Отрывок текста —
Андре Боннар - Греческая цивилизация. Т.2. От Антигоны до Сократа
Нельзя злодеев с добрыми равнять…
Антигона отвечает совершенно ясно:
Кто знает, так ли судят в мире мертвых?
(ст. 520 сл.)
По правде сказать, Антигона — это очень важно отметить — не оспаривает права Креонта предать ее смерти. Она довольствуется тем, что утверждает своей смертью, свободно избранной, приоритет мира духовного, который она воплощает, над политическим порядком. Ни больше этого, ни меньше. В своей душе она постигла реальность: своей смертью свидетельствует, что это благо выше жизни.

Задание — Выпишите все личные имена людей и персонажей из отрывка об Антигоне, включая заголовок, в порядке первого упоминания.

Фрагмент данных —
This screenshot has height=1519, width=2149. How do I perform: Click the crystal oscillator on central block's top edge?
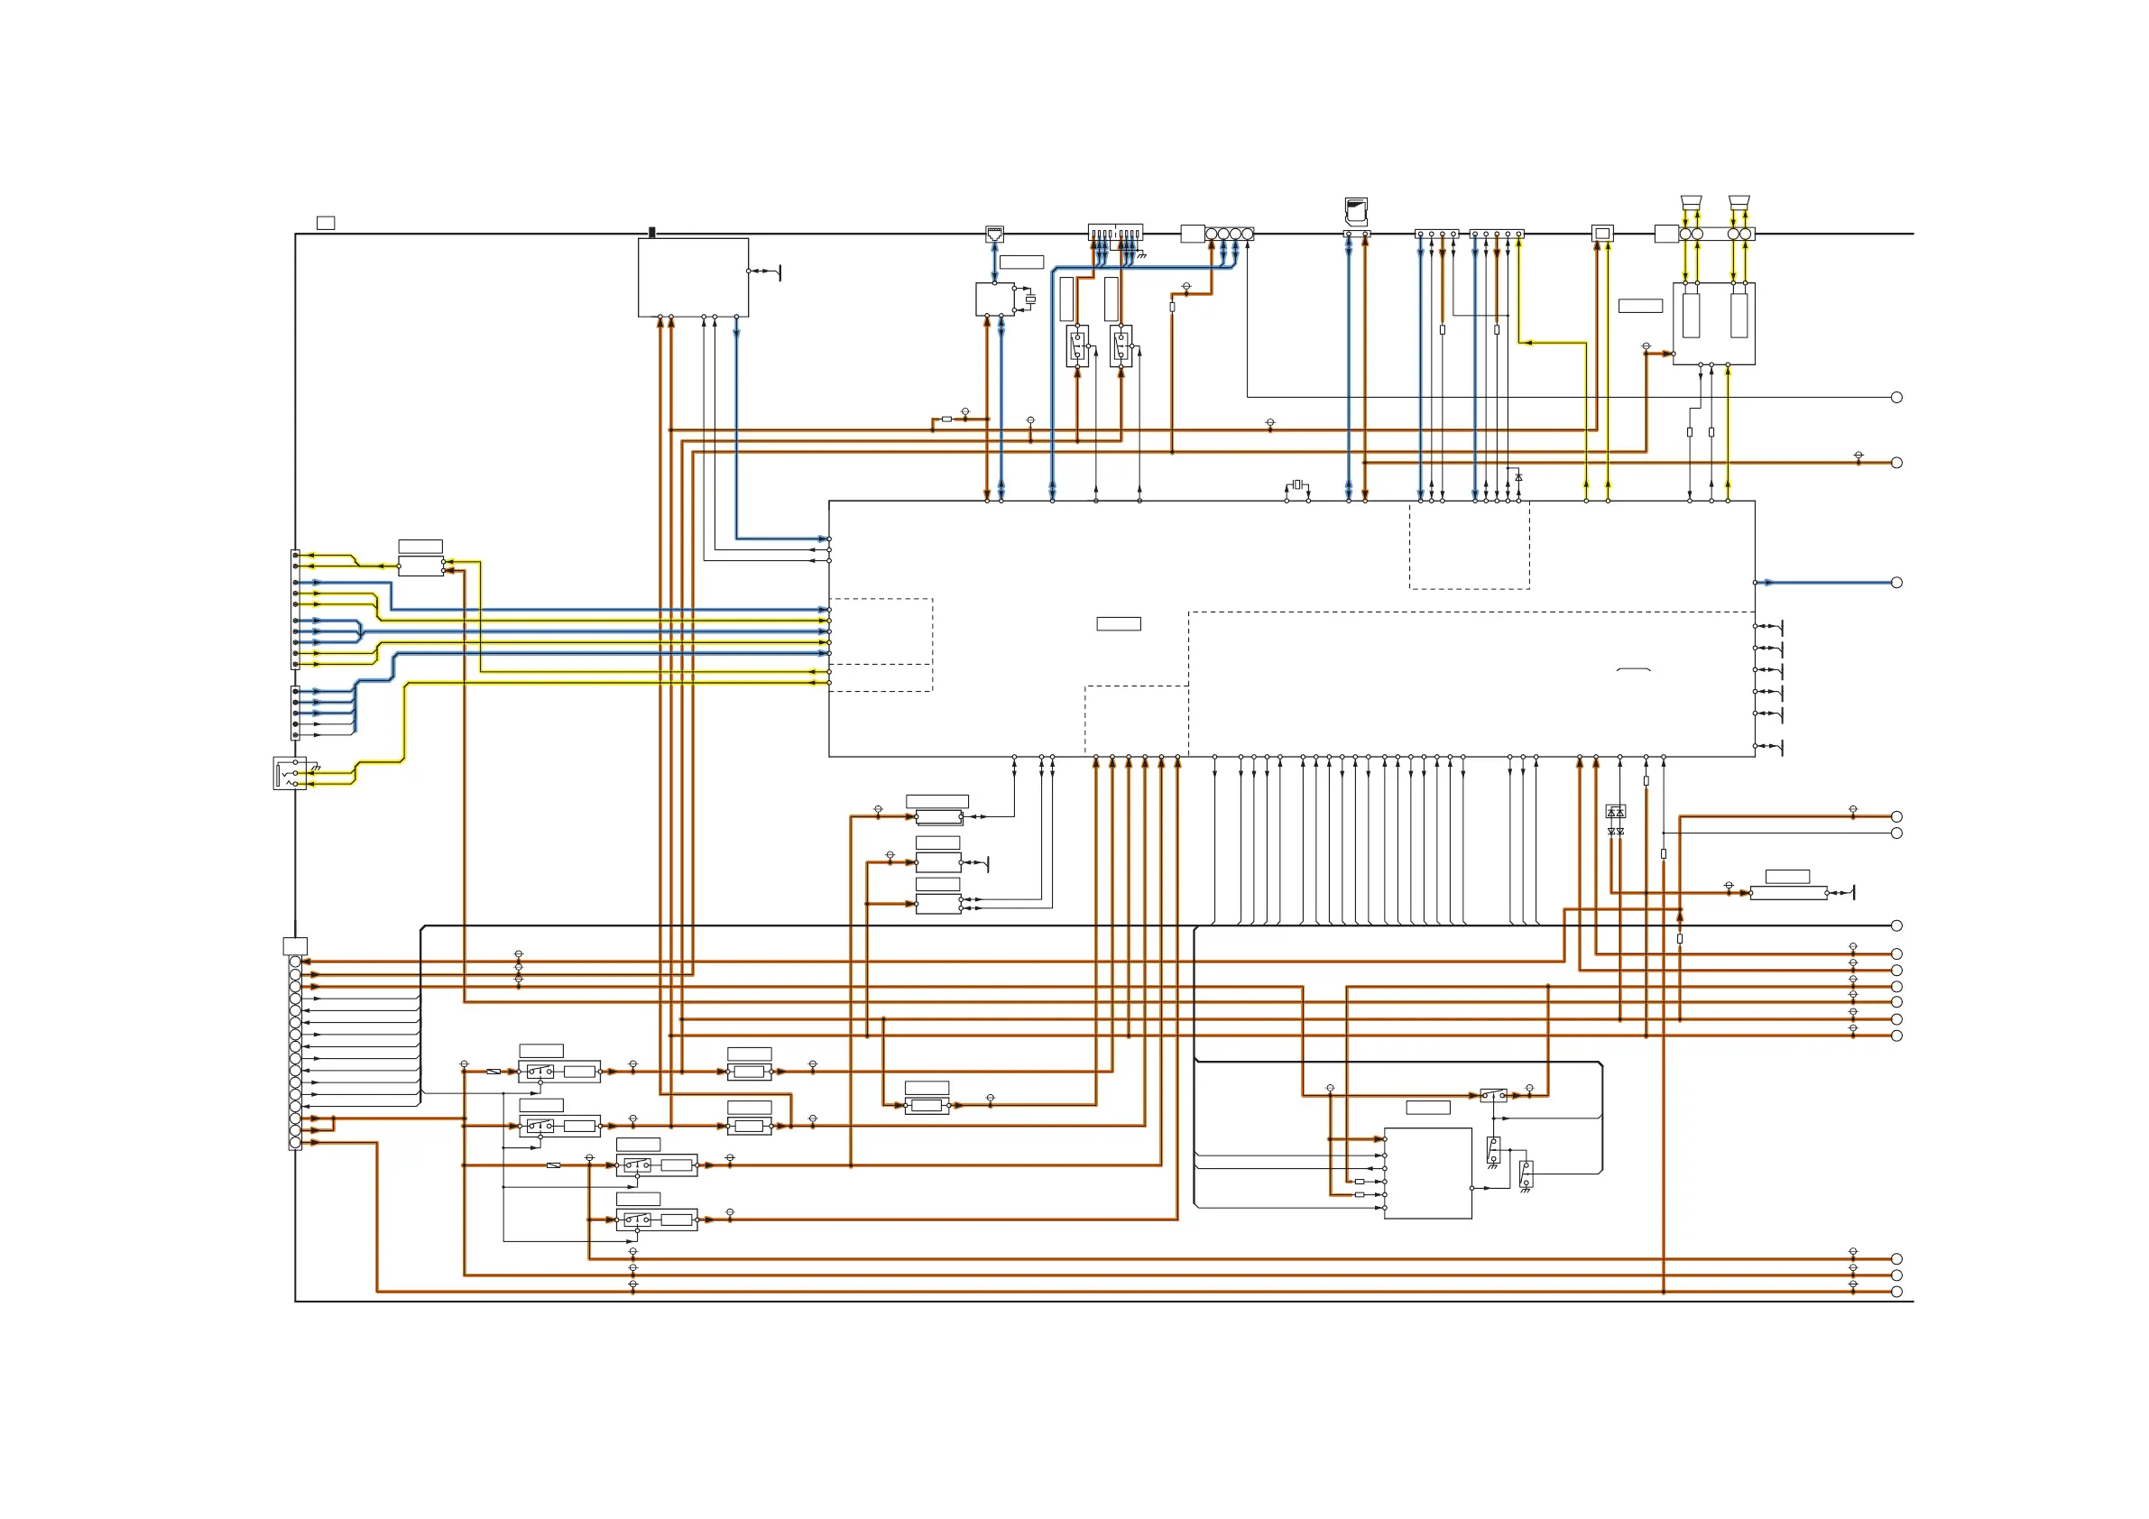click(x=1296, y=484)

Решение задачи — Андре Боннар, Антигона, Сократ, Креонт